Das ist, glaube ich, für die Menschen, die ihre Unterschrift geben konnten, ein sehr ermutigendes Signal gewesen.
DOMRADIO.DE: "Bautzen gemeinsam" ist der Titel dieser Erklärung. Wie steht es denn um die Gemeinsamkeit in Bautzen?
Tiede: Das ist das große Problem, denke ich. Es gibt auf der einen Seite montags immer wieder diese Proteste, die inzwischen zunehmend radikal werden. Am vergangenen Montag war ein starker rechtsradikaler Block an diesen Protesten beteiligt und Menschen, die sich auf den Markt stellen, um gegen die Corona-Maßnahmen zu protestieren.
Das ist tatsächlich ein Riss, der dort durch die Gesellschaft geht. Auf der anderen Seite muss man immer wieder sagen, dass das eine laute, aber doch eine Minderheit ist. Und wir merken gerade, dass offenbar eine Mehrheit der Bevölkerung darauf gewartet hat, natürlich sehr viel stiller, aber doch eine Stimme zu bekommen und ihre eigene Stimme geben zu können und sei es mit einer leisen Unterschrift.
DOMRADIO.DE: In diesem Text steht ja auch, dass sich ein Großteil der Menschen in der Region vernünftig, solidarisch und empathisch verhält. Aber warum sind es trotzdem so viele in Bautzen, die das eben nicht tun?
Tiede: Wir hatten in den vergangenen Jahren durch verschiedene andere Themen immer wieder Proteste hier in der Innenstadt, sei es die Flüchtlingskrise vor fünf Jahren, sei es eine Affinität für Verschwörungserzählungen und so weiter und so weiter. Es gibt hier eine Gruppe an Menschen, die das immer wieder befeuert und die natürlich in ihre eigenen Kreise hinein sehr aktiv wirkt.
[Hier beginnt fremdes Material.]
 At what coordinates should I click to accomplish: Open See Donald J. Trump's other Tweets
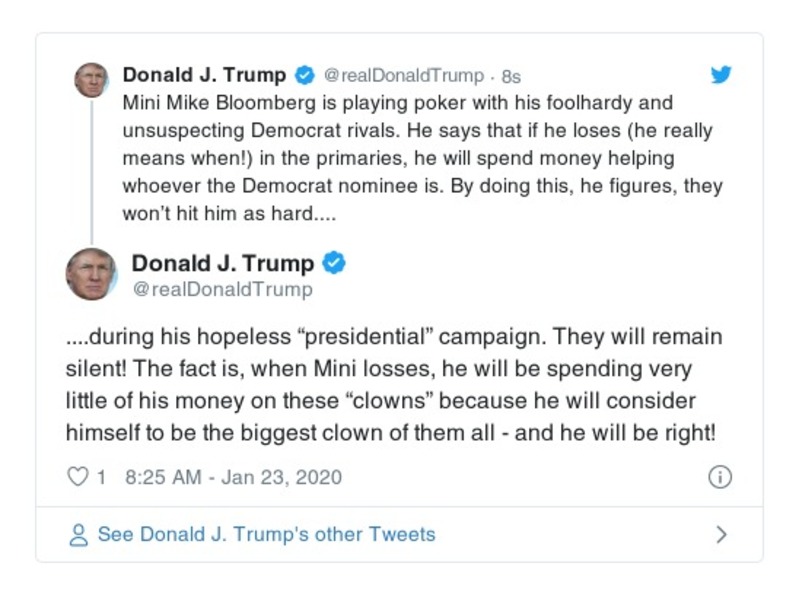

Das zieht an, das muss man sagen. Und es gibt offenbar auch ein Interesse dafür, sich in der Situation, die man schwer erklären kann, hinter Thesen zu stellen, die eine leichte, einfache Erklärung versuchen, selbst wenn sie radikal ist.
DOMRADIO.DE: Sie wollen diese Proteste nicht unwidersprochen geschehen lassen. Haben Sie das Gefühl, dass generell zu wenig widersprochen wird und viele diese Proteste jetzt einfach so hinnehmen?
Tiede: Ich denke schon, dass wir als Gesamtgesellschaft mitunter zu leise sind, das hinnehmen, wie so ein Unwetter, das über uns hinweggeht und am Dienstag ist dann wieder alles gut. Wir müssen da als Gesellschaft eine Sprache finden, eine Stimme finden. Die darf nicht auf dem gleichen Eskalationslevel sein.
Darum darf es nicht gehen, sondern man muss eben einfach deutlich machen, dass wir mehr sind, dass wir da sind und dass wir anders denken und sei es mit so einem lauten Protest. Damit werden wir die Märkte jetzt nicht unmittelbar zurückerobern. Aber es kann auch nicht um einen Eroberungsfeldzug gehen, sondern einfach um ein deutliches, klares Signal.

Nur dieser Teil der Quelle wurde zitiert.